::: 文本节选 :::

诚然,本在海美消失之后收养了一只猫,主角钟秀唤了一声“Boil”,猫就跑到他的怀里,似乎是确证了自己的身份。又比如,本的家里还藏了一块钟秀送给海美的“高级”廉价手表,放在一堆同样廉价的首饰之间。聪明的观众将种种迹象勾连在一起,必能得出一个惊世骇俗的结论:本不仅是一个连环杀人狂,还是一个变态的连环杀人狂,他不仅要杀人,还要提前为那个不幸的女性画个美美的妆,之后还要把死者的遗物妥妥地收藏起来,面不改色心不跳地生活,接着寻找下一个猎物。听着都让人不寒而栗。

依照这种推理,李沧东所讲述的绝不是一个单纯的杀人案件。题目“燃烧”至少有三层含义:本的燃烧,是他口中的“烧塑料棚”,是他对底层人的冷漠和残酷的写照;钟秀的燃烧,是他对凶手、同时也是上层社会的冷血的愤怒回馈;海美的燃烧,是她和钟秀之间燃起的情欲。如果说,钟秀和本分别对应着非洲舞蹈中的“小饥饿”(little hunger)和“大饥饿”(great hunger),海美则兼具两种饥饿,在两名男性之间徘徊和游移。

::: 条目 :::

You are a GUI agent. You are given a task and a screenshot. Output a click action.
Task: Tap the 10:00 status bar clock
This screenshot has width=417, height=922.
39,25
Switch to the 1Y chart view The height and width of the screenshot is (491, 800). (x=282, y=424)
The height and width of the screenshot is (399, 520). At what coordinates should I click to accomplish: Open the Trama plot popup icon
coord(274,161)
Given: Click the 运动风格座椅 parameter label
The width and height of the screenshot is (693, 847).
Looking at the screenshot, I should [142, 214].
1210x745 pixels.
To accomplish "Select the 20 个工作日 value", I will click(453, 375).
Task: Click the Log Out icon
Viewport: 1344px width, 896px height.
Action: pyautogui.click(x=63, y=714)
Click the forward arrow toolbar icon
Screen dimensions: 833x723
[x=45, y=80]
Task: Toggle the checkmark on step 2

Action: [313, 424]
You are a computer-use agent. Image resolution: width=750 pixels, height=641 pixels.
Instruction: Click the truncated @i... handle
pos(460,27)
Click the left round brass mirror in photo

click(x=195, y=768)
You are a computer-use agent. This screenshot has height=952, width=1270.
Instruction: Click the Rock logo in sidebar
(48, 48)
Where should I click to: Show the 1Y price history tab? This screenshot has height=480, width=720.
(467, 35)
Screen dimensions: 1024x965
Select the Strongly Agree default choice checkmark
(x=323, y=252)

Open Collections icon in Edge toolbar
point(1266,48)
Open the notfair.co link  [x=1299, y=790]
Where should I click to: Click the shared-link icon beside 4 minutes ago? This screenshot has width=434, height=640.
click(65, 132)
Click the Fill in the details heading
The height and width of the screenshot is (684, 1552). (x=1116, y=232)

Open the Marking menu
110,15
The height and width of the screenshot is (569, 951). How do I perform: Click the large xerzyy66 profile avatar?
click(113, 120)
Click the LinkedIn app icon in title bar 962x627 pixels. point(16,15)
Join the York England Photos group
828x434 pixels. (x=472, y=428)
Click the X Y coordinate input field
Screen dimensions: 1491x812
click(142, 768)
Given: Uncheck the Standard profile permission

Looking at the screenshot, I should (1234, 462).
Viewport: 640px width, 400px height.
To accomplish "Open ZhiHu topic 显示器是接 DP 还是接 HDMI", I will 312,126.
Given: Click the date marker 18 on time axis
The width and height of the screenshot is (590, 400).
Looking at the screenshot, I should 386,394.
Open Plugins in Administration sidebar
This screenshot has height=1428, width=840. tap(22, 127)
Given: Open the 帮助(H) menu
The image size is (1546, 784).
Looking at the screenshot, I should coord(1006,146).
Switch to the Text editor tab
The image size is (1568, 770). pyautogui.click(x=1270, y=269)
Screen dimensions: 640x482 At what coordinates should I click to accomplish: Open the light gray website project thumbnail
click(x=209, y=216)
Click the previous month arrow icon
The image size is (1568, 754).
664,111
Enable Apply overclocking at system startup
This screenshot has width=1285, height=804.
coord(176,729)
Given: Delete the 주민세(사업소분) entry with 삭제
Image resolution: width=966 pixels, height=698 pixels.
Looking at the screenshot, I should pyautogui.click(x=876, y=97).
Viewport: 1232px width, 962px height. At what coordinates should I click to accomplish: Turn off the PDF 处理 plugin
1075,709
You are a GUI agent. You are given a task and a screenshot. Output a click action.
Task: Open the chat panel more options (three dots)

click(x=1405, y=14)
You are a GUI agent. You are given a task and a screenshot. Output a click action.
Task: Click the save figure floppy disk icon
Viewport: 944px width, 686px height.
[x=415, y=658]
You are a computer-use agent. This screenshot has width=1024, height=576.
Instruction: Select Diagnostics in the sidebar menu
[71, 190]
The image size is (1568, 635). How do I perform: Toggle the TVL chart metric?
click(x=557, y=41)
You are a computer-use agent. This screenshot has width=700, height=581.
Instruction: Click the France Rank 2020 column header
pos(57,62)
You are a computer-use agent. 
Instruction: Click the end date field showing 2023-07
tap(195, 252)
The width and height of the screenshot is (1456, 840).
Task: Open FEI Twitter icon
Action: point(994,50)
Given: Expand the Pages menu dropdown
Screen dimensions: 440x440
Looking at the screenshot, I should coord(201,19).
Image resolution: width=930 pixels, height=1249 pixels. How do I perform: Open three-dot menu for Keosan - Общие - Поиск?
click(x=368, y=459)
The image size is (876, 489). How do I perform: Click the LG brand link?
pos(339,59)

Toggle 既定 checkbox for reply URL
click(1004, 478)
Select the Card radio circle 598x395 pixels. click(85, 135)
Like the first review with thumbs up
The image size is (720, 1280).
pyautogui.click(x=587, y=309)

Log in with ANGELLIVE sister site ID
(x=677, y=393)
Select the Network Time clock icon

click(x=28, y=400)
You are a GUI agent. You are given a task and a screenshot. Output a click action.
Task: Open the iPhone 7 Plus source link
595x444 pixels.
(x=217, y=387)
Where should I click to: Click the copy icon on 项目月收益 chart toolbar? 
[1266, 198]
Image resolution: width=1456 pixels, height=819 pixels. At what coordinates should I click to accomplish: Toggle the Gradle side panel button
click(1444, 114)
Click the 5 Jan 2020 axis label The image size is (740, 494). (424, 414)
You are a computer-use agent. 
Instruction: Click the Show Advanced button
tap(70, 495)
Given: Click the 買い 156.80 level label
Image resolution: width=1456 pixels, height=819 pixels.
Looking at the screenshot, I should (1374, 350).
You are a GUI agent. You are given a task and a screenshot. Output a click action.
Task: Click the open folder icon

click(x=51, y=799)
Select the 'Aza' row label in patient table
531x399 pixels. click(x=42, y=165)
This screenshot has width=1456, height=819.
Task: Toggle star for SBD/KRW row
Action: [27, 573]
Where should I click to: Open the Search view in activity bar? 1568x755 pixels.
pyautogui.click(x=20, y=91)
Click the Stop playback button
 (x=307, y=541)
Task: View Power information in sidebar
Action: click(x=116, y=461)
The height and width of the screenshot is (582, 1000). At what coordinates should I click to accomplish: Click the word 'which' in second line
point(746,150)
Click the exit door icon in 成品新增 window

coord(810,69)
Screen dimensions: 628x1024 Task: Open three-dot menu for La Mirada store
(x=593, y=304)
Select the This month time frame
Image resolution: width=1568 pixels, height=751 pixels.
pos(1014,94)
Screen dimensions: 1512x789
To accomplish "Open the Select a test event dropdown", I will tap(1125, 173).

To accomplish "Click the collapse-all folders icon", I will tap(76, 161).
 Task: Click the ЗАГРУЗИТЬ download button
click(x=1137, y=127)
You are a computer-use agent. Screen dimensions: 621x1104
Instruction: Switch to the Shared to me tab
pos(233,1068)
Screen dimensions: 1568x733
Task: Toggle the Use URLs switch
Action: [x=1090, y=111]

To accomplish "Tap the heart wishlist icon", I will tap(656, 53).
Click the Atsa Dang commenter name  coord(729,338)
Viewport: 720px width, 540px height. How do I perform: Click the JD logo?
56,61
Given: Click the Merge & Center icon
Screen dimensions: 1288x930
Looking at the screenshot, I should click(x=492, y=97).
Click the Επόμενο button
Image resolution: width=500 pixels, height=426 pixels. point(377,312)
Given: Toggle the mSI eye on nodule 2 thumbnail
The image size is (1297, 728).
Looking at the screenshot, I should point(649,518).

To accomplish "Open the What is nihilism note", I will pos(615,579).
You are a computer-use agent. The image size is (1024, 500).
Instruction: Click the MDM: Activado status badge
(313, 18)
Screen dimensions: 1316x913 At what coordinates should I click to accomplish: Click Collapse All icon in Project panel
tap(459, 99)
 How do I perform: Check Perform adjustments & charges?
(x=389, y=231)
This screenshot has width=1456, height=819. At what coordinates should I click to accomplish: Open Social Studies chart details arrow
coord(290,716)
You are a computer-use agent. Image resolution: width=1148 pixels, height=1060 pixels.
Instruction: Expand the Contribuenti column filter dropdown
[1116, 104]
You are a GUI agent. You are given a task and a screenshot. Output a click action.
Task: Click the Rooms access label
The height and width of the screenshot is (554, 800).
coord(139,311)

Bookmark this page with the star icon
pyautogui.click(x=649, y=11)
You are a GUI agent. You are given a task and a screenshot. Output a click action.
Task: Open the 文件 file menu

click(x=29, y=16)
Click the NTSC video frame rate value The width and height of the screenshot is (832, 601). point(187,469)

:::

任务说明:
请照抄这段关于电影《燃烧》的影评，从“诚然,本在海美消失之后收养了”开始，一直抄到“个猎物。听着都让人不寒而栗。”为止。

回答:
诚然,本在海美消失之后收养了一只猫,主角钟秀唤了一声“Boil”,猫就跑到他的怀里,似乎是确证了自己的身份。又比如,本的家里还藏了一块钟秀送给海美的“高级”廉价手表,放在一堆同样廉价的首饰之间。聪明的观众将种种迹象勾连在一起,必能得出一个惊世骇俗的结论:本不仅是一个连环杀人狂,还是一个变态的连环杀人狂,他不仅要杀人,还要提前为那个不幸的女性画个美美的妆,之后还要把死者的遗物妥妥地收藏起来,面不改色心不跳地生活,接着寻找下一个猎物。听着都让人不寒而栗。